[TASK ITEM]: Whenever a picture appears in the listing below, leave it out, and copy exactly the lines from the one containing "Task: Delete the mạng Vietel server row" through the end.

[STUDY MATERIAL]:
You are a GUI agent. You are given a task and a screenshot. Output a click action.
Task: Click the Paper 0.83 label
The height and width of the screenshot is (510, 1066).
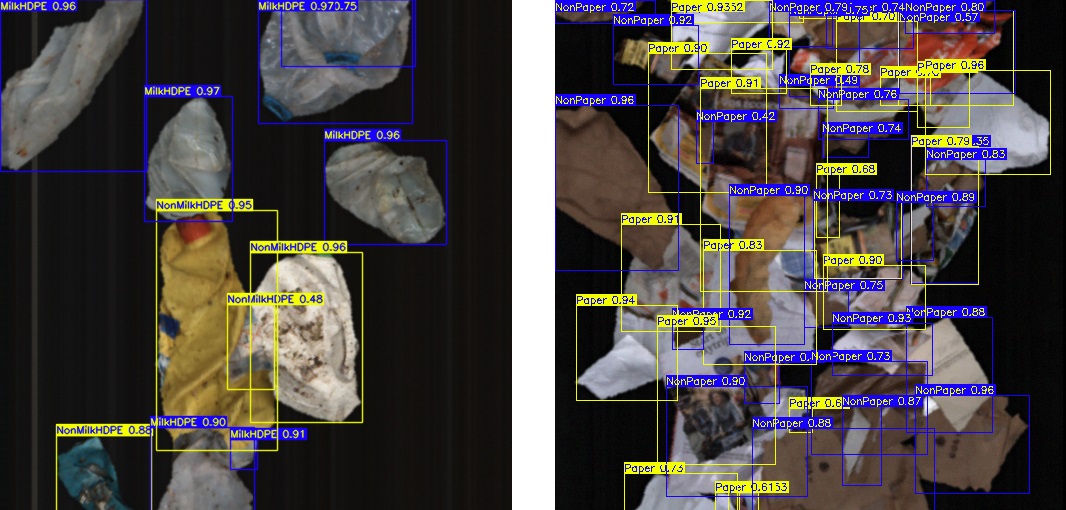point(733,245)
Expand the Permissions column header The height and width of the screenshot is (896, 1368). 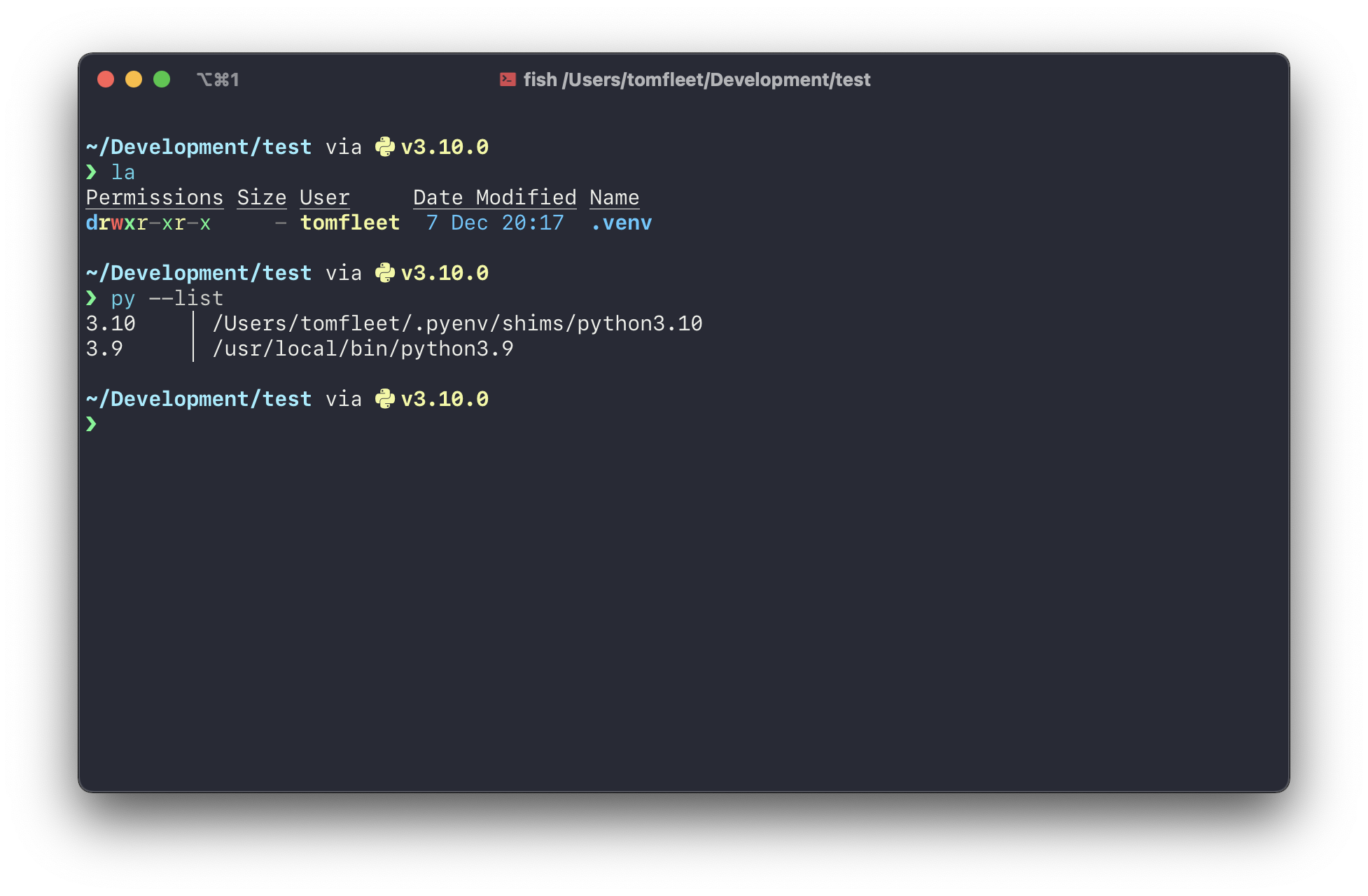155,197
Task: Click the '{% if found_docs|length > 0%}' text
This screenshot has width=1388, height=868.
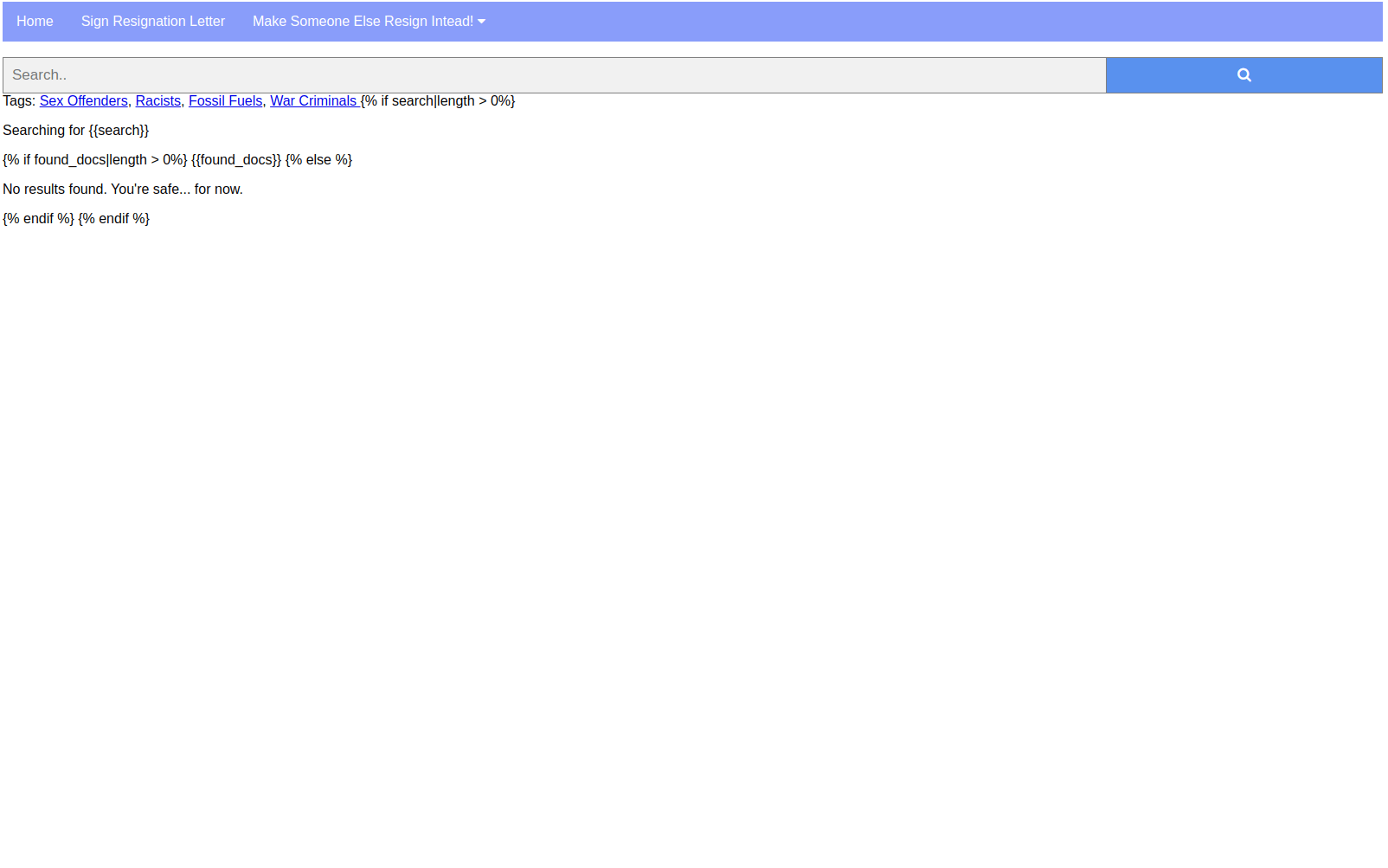Action: 95,160
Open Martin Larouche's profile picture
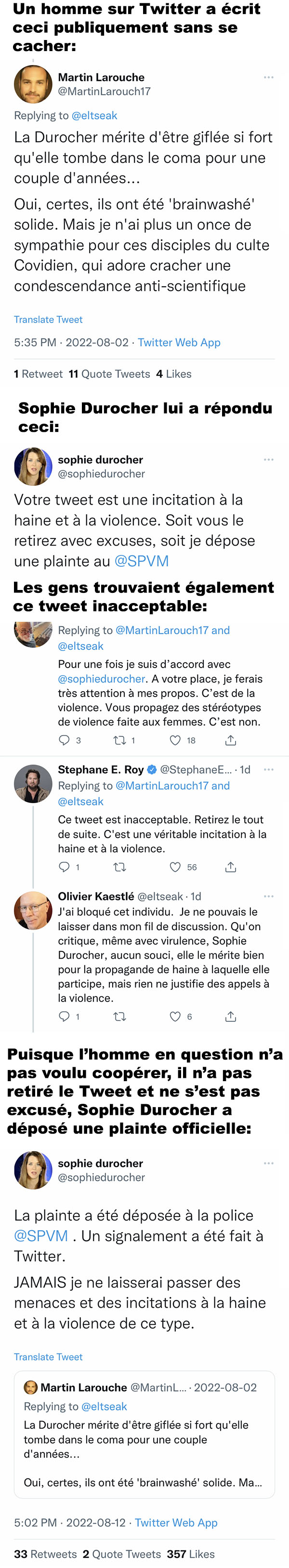 33,85
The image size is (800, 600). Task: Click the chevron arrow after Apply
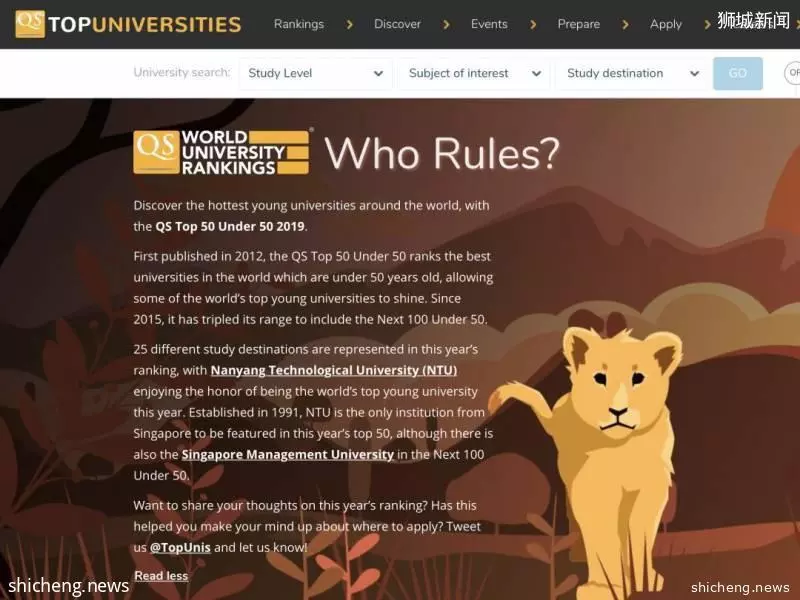click(707, 24)
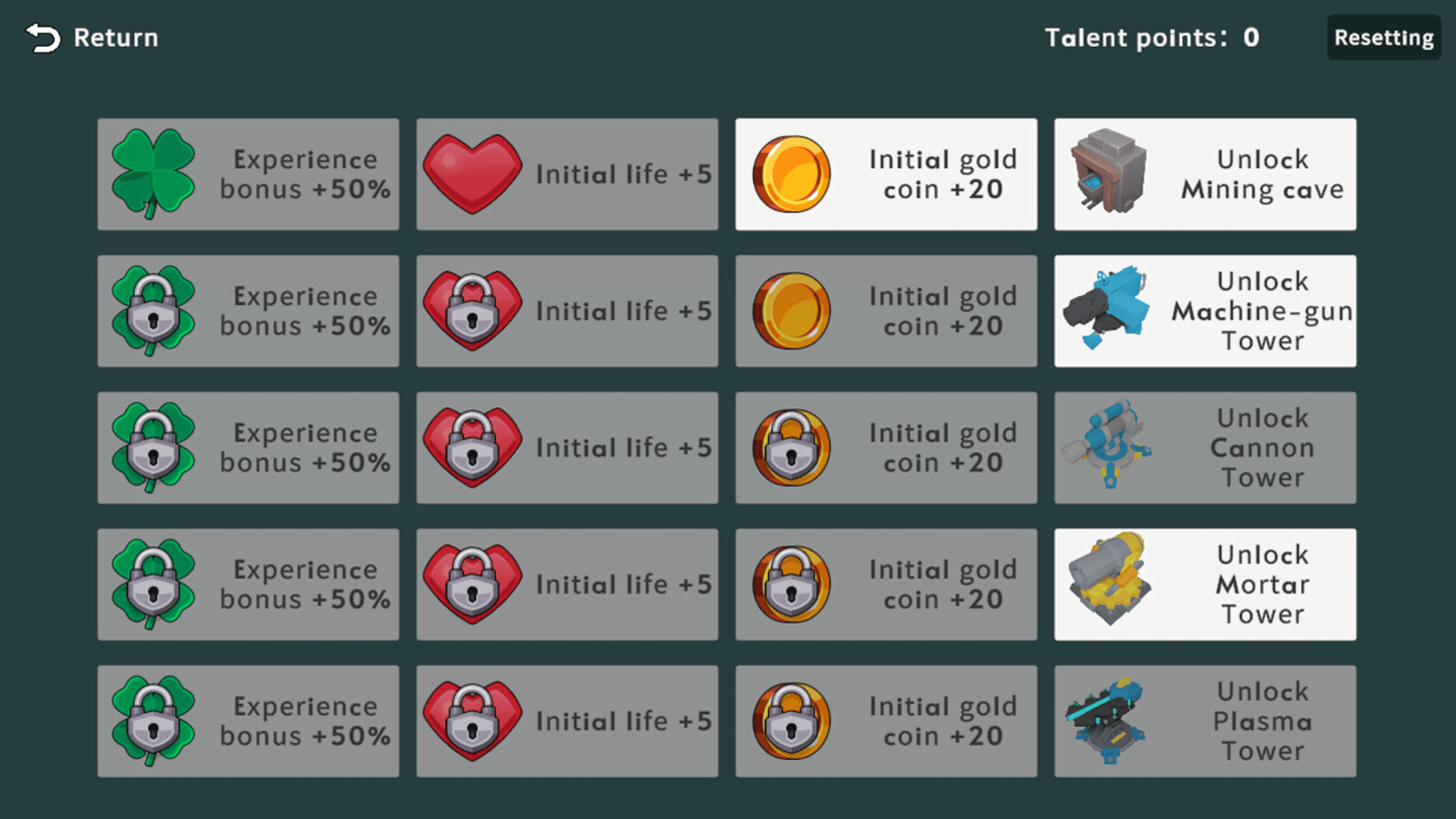This screenshot has height=819, width=1456.
Task: Click the Return arrow icon
Action: point(43,38)
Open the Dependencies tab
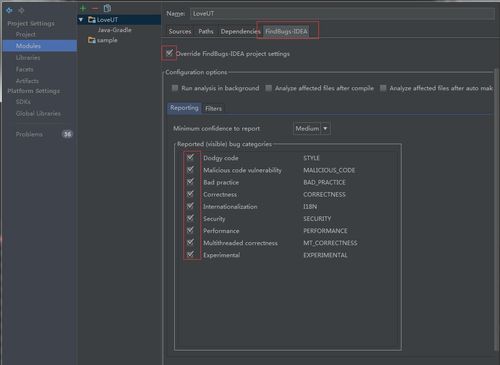Image resolution: width=500 pixels, height=365 pixels. tap(240, 31)
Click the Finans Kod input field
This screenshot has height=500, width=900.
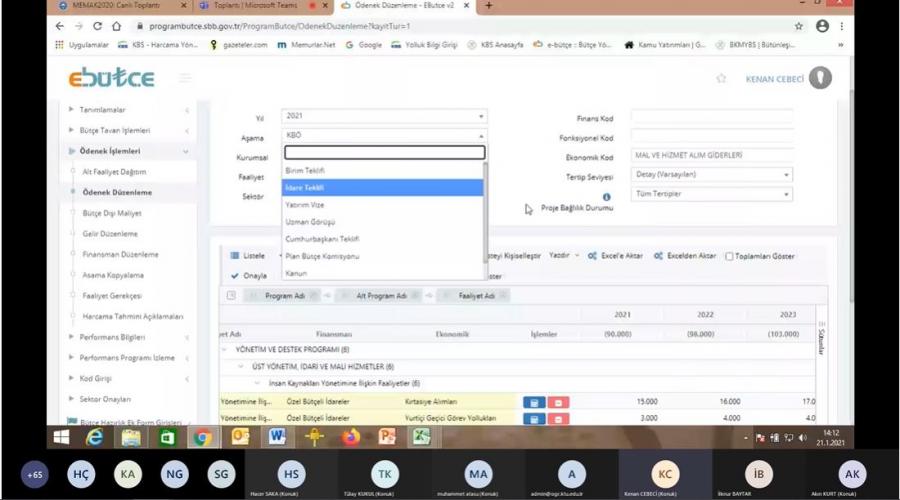(711, 117)

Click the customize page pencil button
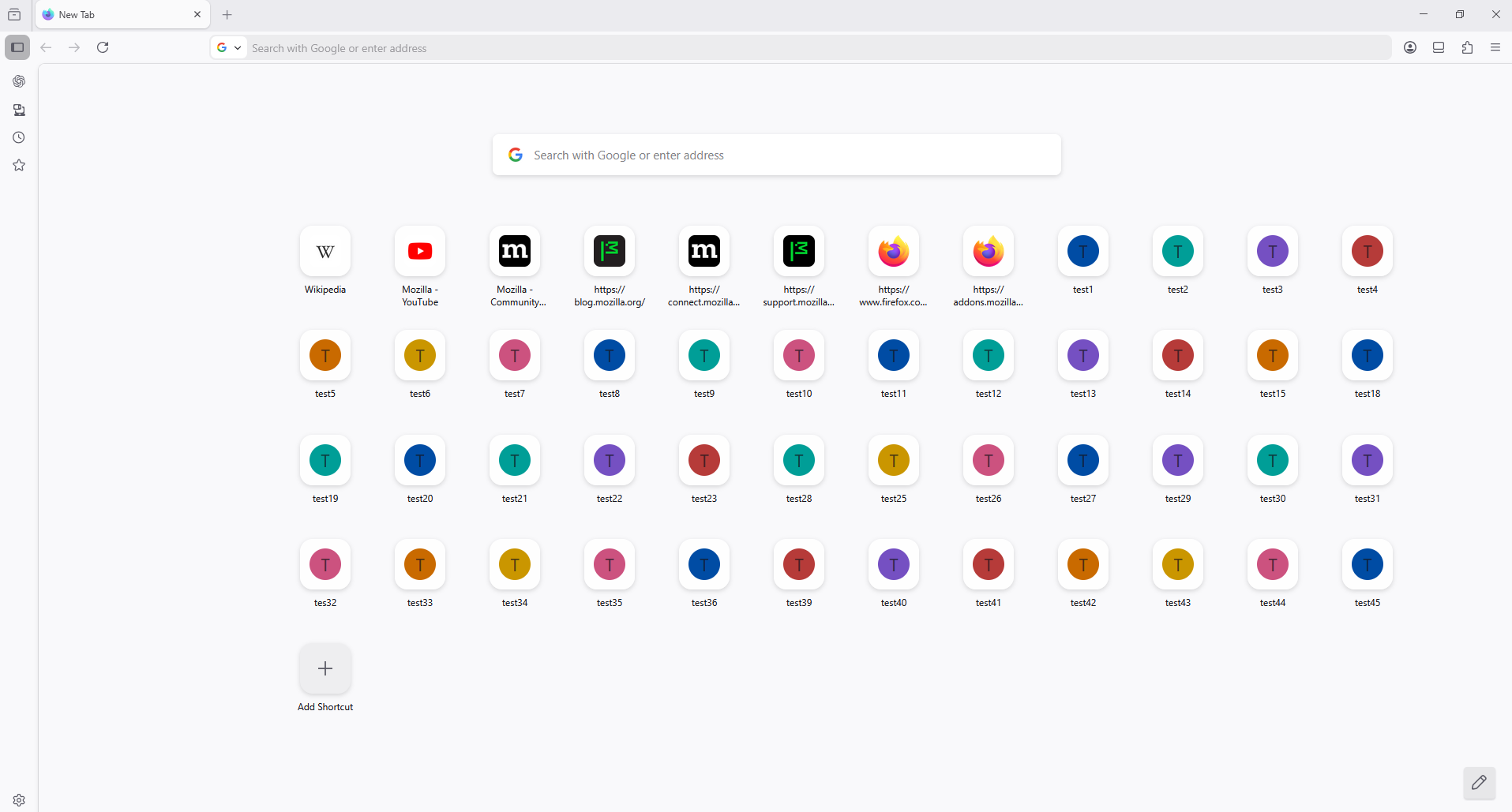[1479, 783]
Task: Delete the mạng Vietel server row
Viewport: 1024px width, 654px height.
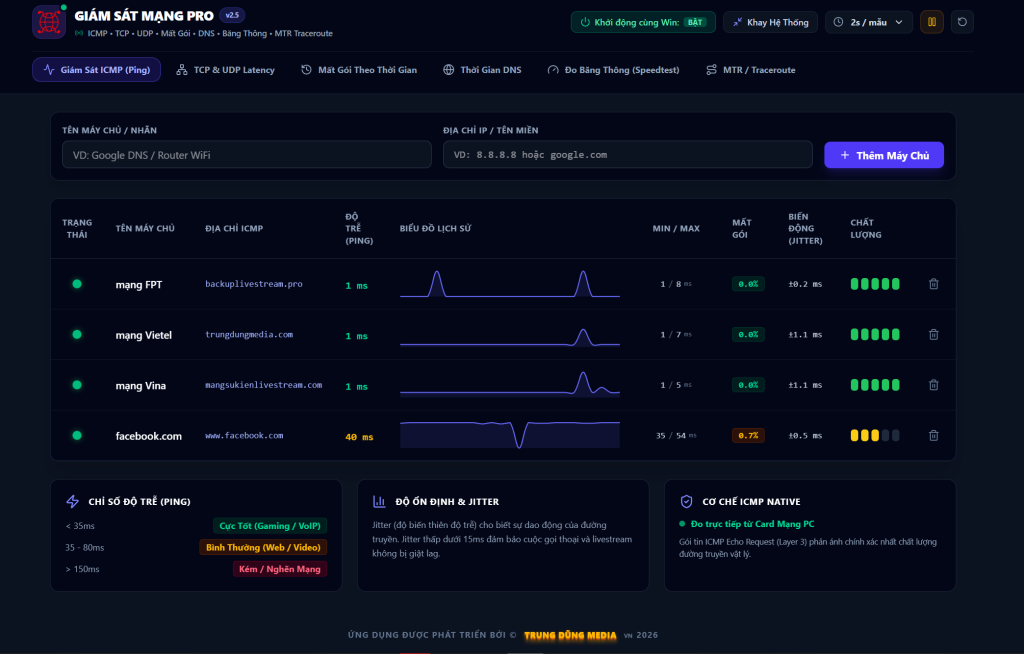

[YOUR RESPONSE]:
Task: Delete the mạng Vietel server row
Viewport: 1024px width, 654px height.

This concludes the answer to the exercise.